• _EXTRAIT DE TEXTE_
----------------------------------------

Image tirée du film La dérive des continents.

"Tori et Lokita" de Jean-Pierre et Luc Dardenne, "La dérive des continents (au sud)", de Lionel Baier et "Maria rêve" de Lauriane Escaffre et Yvo Muller sont à découvrir dans les salles obscures


Rencontre avec l’amitié

Fidèles à leur cinéma social et engagé, les réalisateurs belges Jean-Pierre et Luc Dardenne proposent Tori et Lokita. Un film qui dénonce les difficiles conditions d’exil des mineurs étrangers non accompagnés dans les sociétés occidentales. Et qui met en scène une bouleversante histoire d’amitié

Image tirée du film.

 

Tori et Lokita sont des mineurs étrangers non accompagnés venus d’Afrique et qui s’aiment comme frère et sœur. Débarqués en Belgique après un périple qu’on ne saurait imaginer, ce jeune garçon et cette adolescente aspirent désormais à refaire leur vie. Lokita a notamment pour objectif de devenir aide-ménagère. Mais pour tout cela, il faut obtenir l’indispensable permis de séjour en passant par des entretiens aussi humiliants qu’intrusifs. Acculés par les passeurs qui les ont fait entrer en Europe et qui réclament leur dû, mais également par la famille restée au pays qui demande de l’argent, les deux jeunes réfugiés se retrouvent ainsi à la merci de Betim. Ce cuistot, affilié à un trafic de drogues, n’hésitera pas à exploiter ces enfants dans de sombres besognes. Et pour survivre à toutes les difficultés du déracinement, Tori et Lokita ne pourront compter que sur l’amitié sans faille qui les unit. Un lien fraternel si fort qui les mènera à prendre des risques inconsidérés…

Film de dénonciation

«Notre film est devenu un film de dénonciation de cette situation violente, injuste, vécue par ces jeunes en exil, dans notre pays, en Europe», expliquent Jean-Pierre et Luc Dardenne à propos de l’origine de Tori et Lokita. Depuis plus de trente ans, ces deux frères, réalisateurs et scénaristes belges, composent en effet une filmographie socialement engagée, qui met constamment le doigt sur les inégalités. A l’image de Rosetta en 1999, de L’Enfant en 2005 ou encore de Deux jours, une nuit en 2014.

Fidèles à leurs principes, les cinéastes proposent ici un nouveau long métrage à la mise en scène sobre, épurée et sans fioritures qui viendraient biaiser leur message (par exemple la musique off). Le résultat en est un film hyperréaliste, mais non dénué d’un féroce suspense, permettant une représentation exemplaire de la situation de détresse, de faiblesse et d’exploitation dans laquelle se retrouvent les deux héros. Des héros pris en étau de tous les côtés (trafiquants, passeurs, famille) et qui évoluent dans une société où aucune structure digne de ce nom ne semble capable de les protéger.

----------------------------------------

• _DONNÉES ENREGISTRÉES_
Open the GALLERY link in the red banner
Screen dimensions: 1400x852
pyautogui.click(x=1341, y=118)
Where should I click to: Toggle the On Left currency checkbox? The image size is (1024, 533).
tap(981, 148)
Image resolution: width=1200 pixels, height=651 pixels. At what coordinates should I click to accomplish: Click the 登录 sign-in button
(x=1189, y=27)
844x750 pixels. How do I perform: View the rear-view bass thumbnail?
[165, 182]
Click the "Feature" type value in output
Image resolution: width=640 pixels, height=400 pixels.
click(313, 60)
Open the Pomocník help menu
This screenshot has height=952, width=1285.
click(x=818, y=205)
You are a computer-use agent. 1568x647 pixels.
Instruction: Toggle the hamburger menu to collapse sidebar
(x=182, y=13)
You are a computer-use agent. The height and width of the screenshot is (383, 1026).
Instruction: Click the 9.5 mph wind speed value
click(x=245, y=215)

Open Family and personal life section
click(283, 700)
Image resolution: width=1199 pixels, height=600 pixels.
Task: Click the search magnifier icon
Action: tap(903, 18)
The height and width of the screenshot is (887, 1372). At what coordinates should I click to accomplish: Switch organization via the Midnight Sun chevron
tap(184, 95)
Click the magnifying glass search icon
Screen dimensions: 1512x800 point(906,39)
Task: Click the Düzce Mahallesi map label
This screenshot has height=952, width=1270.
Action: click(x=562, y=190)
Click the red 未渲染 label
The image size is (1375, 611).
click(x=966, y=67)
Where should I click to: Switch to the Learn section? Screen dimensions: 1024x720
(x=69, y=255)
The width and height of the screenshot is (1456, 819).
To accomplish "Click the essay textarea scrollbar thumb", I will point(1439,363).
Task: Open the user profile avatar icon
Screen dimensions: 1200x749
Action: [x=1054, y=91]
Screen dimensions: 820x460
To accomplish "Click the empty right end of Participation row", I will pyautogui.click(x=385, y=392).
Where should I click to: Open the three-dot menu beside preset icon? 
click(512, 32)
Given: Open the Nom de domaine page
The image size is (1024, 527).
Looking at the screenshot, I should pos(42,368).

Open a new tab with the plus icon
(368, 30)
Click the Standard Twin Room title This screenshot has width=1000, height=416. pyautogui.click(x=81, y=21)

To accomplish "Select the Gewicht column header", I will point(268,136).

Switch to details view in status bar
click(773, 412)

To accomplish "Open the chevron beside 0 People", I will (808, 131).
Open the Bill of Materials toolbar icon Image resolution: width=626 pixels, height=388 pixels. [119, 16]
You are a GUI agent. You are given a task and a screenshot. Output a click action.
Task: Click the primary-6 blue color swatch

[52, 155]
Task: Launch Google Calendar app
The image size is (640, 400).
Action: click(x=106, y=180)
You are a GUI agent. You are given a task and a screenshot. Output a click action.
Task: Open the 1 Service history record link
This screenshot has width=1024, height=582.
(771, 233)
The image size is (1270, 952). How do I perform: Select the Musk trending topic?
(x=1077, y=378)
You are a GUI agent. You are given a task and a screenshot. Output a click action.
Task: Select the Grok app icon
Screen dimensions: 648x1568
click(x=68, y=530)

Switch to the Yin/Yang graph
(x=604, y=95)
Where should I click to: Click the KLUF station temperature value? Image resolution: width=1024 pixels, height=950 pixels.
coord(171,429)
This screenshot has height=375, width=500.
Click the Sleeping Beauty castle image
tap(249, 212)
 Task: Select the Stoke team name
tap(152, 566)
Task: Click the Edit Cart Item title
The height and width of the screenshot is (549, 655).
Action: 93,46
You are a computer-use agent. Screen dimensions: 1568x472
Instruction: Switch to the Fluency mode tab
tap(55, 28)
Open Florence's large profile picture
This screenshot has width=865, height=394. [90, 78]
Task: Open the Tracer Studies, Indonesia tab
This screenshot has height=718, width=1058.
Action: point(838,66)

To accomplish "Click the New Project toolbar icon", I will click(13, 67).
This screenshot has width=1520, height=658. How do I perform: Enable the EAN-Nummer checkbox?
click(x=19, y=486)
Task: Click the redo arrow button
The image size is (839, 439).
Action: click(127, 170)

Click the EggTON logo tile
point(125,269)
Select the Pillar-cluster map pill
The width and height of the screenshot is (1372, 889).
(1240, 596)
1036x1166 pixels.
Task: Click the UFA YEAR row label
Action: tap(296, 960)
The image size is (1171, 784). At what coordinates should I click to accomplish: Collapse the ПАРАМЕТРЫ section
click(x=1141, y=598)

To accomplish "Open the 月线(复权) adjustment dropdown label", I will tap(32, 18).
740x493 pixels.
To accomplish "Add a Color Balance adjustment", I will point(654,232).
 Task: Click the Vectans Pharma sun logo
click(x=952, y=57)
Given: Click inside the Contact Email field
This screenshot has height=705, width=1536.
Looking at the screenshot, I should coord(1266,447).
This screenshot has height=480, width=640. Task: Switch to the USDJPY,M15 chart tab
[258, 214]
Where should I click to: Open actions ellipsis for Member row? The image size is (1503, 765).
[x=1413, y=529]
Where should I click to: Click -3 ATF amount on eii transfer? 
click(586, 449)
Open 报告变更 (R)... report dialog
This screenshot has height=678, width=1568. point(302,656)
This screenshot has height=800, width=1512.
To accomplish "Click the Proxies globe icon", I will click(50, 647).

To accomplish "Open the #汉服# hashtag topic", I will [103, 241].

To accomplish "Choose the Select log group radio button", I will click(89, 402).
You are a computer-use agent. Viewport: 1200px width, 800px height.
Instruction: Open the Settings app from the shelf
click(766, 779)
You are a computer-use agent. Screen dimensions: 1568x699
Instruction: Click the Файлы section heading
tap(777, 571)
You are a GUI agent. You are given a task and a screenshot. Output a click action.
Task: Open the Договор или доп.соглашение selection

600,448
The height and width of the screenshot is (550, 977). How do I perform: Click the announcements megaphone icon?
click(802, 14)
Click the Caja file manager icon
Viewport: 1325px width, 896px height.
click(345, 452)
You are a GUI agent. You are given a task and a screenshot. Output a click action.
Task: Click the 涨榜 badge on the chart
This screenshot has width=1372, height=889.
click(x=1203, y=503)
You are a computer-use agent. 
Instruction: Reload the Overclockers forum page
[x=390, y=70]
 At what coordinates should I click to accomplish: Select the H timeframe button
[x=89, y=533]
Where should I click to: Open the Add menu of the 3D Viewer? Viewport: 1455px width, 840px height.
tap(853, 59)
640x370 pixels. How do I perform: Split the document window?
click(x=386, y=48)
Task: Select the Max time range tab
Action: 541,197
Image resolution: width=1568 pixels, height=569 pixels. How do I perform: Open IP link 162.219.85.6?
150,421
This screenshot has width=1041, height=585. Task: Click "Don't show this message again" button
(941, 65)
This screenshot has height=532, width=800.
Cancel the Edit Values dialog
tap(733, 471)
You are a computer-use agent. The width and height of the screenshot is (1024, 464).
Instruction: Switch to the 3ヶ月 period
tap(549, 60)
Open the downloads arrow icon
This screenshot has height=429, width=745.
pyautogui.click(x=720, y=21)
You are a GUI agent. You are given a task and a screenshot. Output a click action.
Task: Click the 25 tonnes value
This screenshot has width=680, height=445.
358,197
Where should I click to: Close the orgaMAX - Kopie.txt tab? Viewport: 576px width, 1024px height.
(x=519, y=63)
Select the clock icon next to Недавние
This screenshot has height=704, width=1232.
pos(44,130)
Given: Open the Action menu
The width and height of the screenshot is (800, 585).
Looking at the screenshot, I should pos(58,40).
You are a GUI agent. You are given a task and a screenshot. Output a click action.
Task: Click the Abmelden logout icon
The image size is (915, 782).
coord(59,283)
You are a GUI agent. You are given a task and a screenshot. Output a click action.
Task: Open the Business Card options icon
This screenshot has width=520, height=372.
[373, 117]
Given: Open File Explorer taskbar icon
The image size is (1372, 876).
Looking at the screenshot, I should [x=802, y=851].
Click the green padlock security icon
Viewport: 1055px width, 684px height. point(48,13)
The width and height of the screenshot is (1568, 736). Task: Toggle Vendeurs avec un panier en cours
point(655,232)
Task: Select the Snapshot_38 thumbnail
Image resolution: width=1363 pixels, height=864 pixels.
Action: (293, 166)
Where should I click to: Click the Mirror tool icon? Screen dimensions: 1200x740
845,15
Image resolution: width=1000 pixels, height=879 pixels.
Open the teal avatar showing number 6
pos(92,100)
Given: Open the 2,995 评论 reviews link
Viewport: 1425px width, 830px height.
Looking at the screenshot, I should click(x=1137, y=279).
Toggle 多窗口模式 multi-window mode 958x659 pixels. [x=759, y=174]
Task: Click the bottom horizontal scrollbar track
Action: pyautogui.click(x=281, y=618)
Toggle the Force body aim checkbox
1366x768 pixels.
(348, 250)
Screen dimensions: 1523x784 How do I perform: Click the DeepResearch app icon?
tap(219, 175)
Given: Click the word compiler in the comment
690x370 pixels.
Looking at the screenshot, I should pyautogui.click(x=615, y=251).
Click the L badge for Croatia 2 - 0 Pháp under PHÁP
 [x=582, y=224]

----------------------------------------

• _CONSIGNES DE L'EXERCICE_
1. Recopiez le passage du texte sur Tori et Lokita qui commence aux mots « Image tirée du film La » et s'arrête après « tirée du film. ».
2. D'après le texte sur Tori et Lokita, quel métier Lokita veut-elle exercer ?
3. Traduisez en anglais cette phrase du texte sur Tori et Lokita : « Ce cuistot, affilié à un trafic de drogues, n’hésitera pas à exploiter ces enfants dans de sombres besognes. »
Ces données n'ont aucun lien avec le texte.

• _CORRIGÉ DE L'EXERCICE_
1.
Image tirée du film La dérive des continents.

"Tori et Lokita" de Jean-Pierre et Luc Dardenne, "La dérive des continents (au sud)", de Lionel Baier et "Maria rêve" de Lauriane Escaffre et Yvo Muller sont à découvrir dans les salles obscures


Rencontre avec l’amitié

Fidèles à leur cinéma social et engagé, les réalisateurs belges Jean-Pierre et Luc Dardenne proposent Tori et Lokita. Un film qui dénonce les difficiles conditions d’exil des mineurs étrangers non accompagnés dans les sociétés occidentales. Et qui met en scène une bouleversante histoire d’amitié

Image tirée du film.

2. Elle veut devenir aide-ménagère.

3. This cook, involved in drug trafficking, will not hesitate to exploit these children for shady work.